#### [TASK PROMPT]
All lines from the one with "Image resolution: width=2576, height=1449." to the end of the entries below must be written out exactly. Leave out any other line.

(Saved data entries)
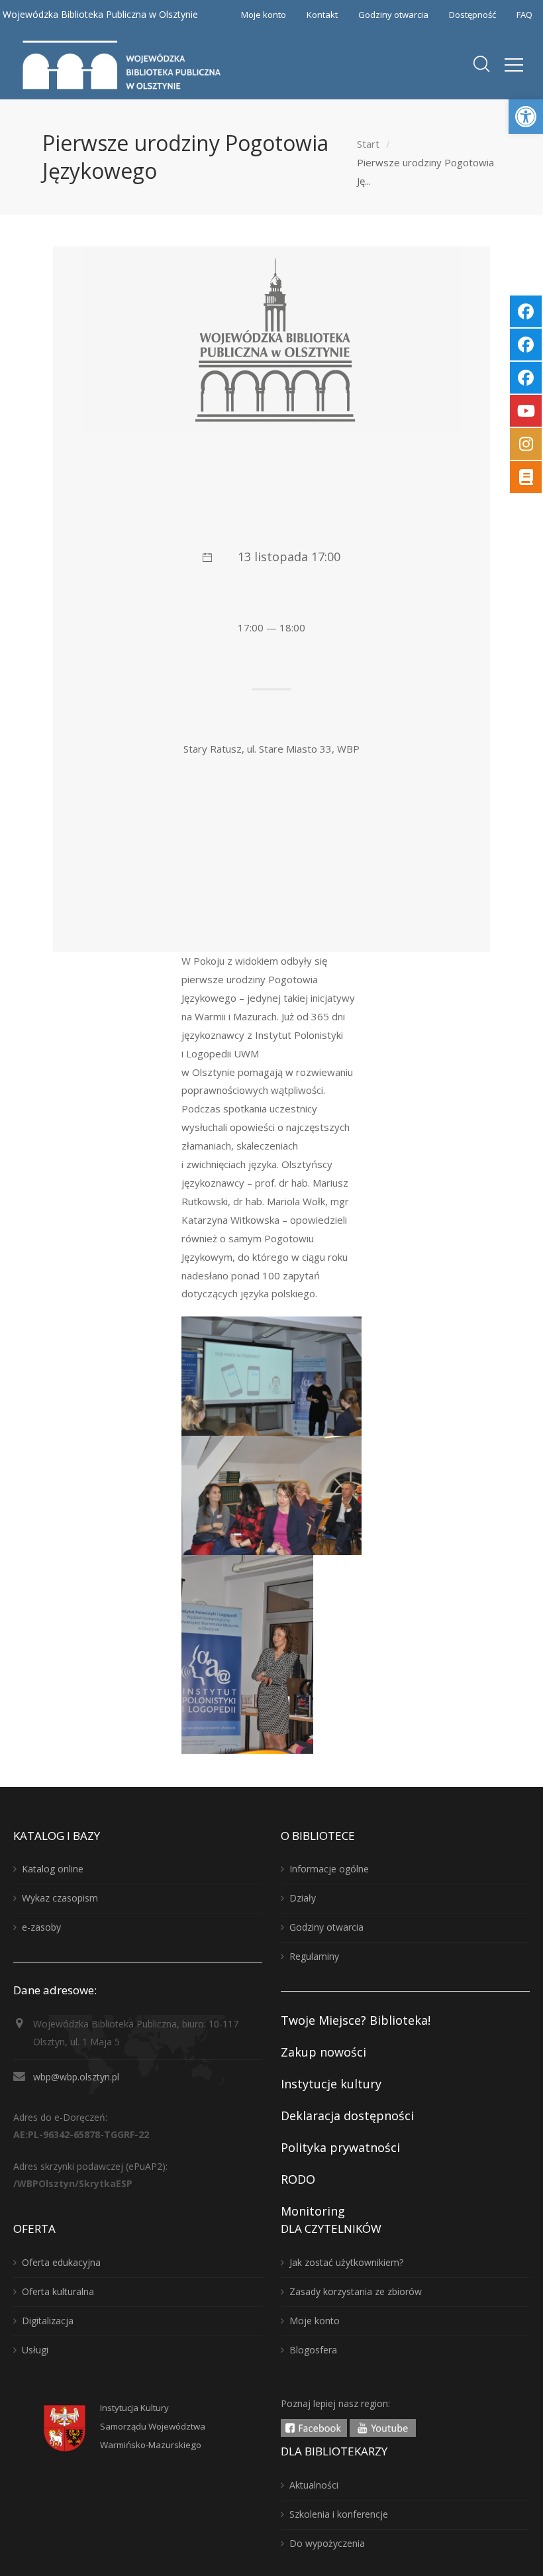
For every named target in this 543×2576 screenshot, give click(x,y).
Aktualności (313, 2485)
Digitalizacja (48, 2320)
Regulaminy (314, 1956)
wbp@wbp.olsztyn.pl (76, 2076)
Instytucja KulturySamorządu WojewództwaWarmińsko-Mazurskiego (152, 2426)
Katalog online (52, 1868)
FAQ (524, 15)
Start (368, 143)
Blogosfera (313, 2349)
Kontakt (322, 15)
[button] (526, 116)
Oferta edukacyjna (61, 2262)
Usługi (35, 2349)
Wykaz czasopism (60, 1898)
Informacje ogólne (329, 1868)
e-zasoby (41, 1927)
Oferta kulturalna (58, 2291)
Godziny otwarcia (393, 15)
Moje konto (263, 15)
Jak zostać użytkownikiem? (346, 2262)
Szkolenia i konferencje (338, 2514)
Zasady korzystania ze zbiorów (355, 2291)
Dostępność (472, 15)
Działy (302, 1898)
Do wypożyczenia (327, 2543)
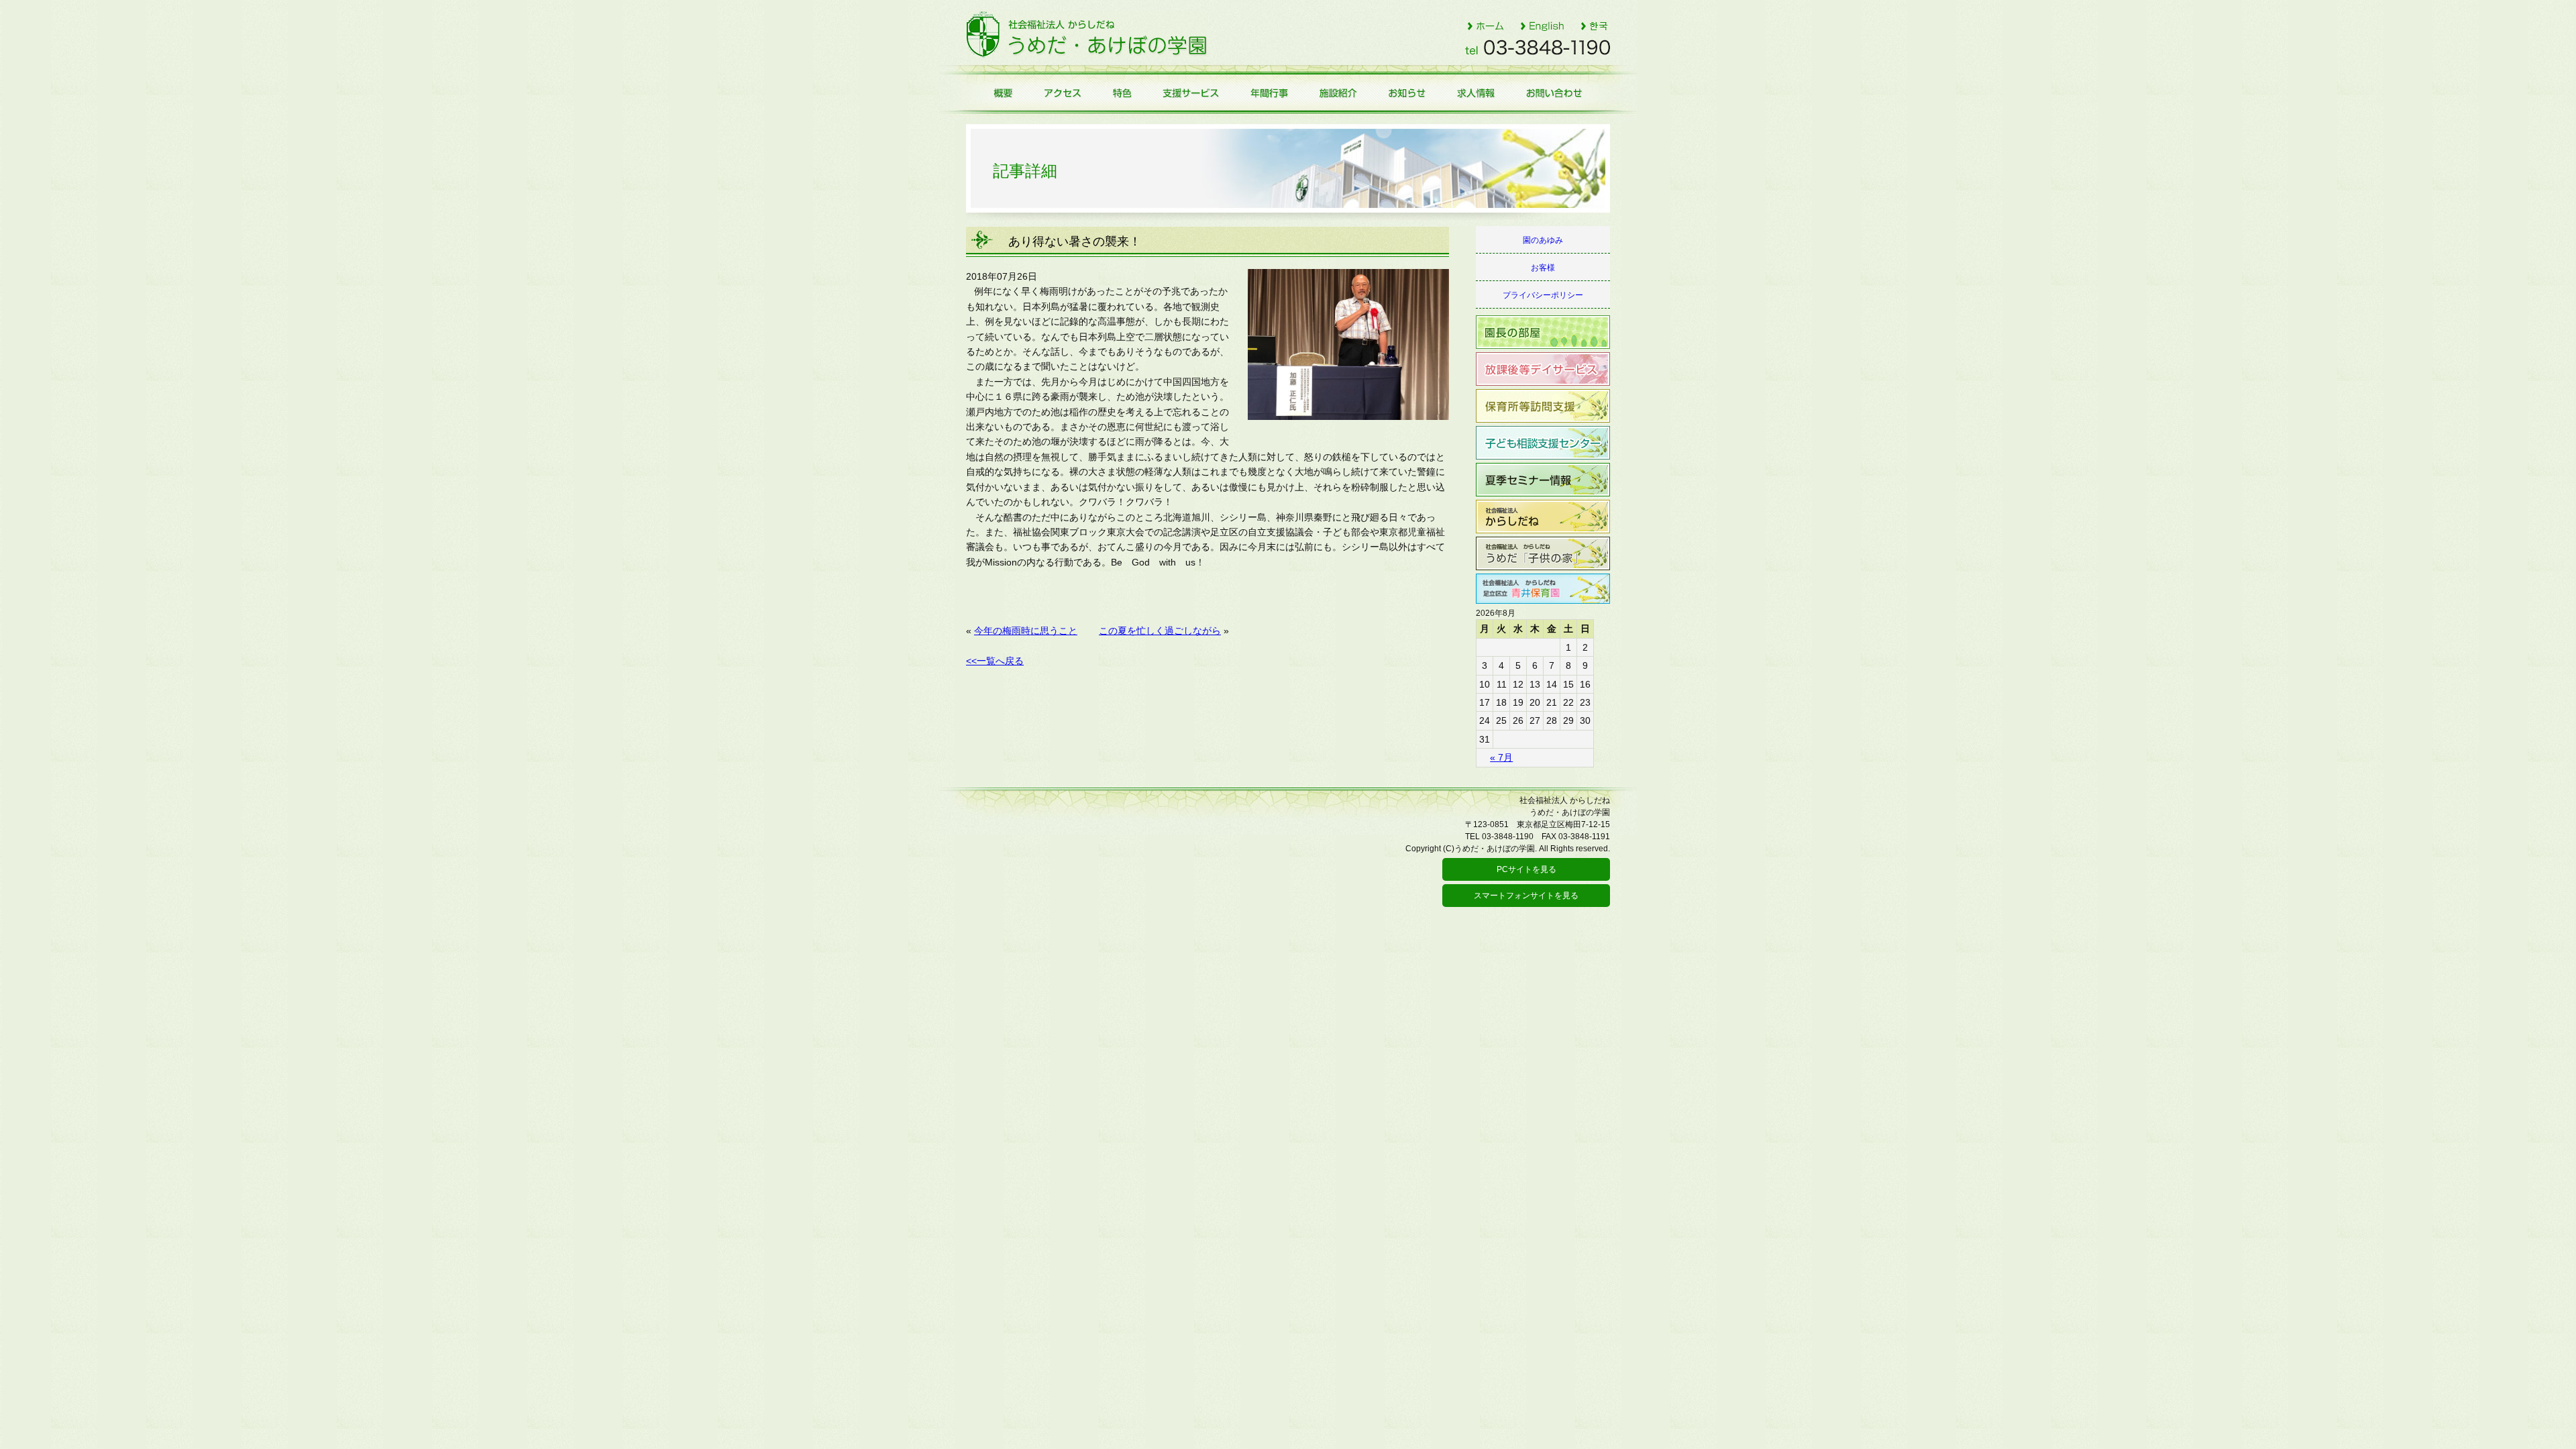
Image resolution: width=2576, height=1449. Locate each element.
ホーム (1485, 25)
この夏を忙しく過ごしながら (1160, 630)
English (1541, 25)
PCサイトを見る (1526, 869)
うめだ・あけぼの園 (1087, 35)
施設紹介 (1339, 92)
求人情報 (1478, 92)
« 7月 (1501, 757)
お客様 (1543, 267)
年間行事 (1269, 92)
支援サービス (1191, 92)
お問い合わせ (1561, 92)
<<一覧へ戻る (995, 660)
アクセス (1060, 92)
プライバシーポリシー (1543, 295)
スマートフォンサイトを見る (1526, 895)
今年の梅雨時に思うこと (1025, 630)
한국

#### [ANSWER AREA]
Image resolution: width=2576, height=1449. Locate each element.
ホーム (1485, 25)
この夏を忙しく過ごしながら (1160, 630)
English (1541, 25)
PCサイトを見る (1526, 869)
うめだ・あけぼの園 (1087, 35)
施設紹介 (1339, 92)
求人情報 (1478, 92)
« 7月 (1501, 757)
お客様 (1543, 267)
年間行事 (1269, 92)
支援サービス (1191, 92)
お問い合わせ (1561, 92)
<<一覧へ戻る (995, 660)
アクセス (1060, 92)
プライバシーポリシー (1543, 295)
スマートフォンサイトを見る (1526, 895)
今年の梅雨時に思うこと (1025, 630)
한국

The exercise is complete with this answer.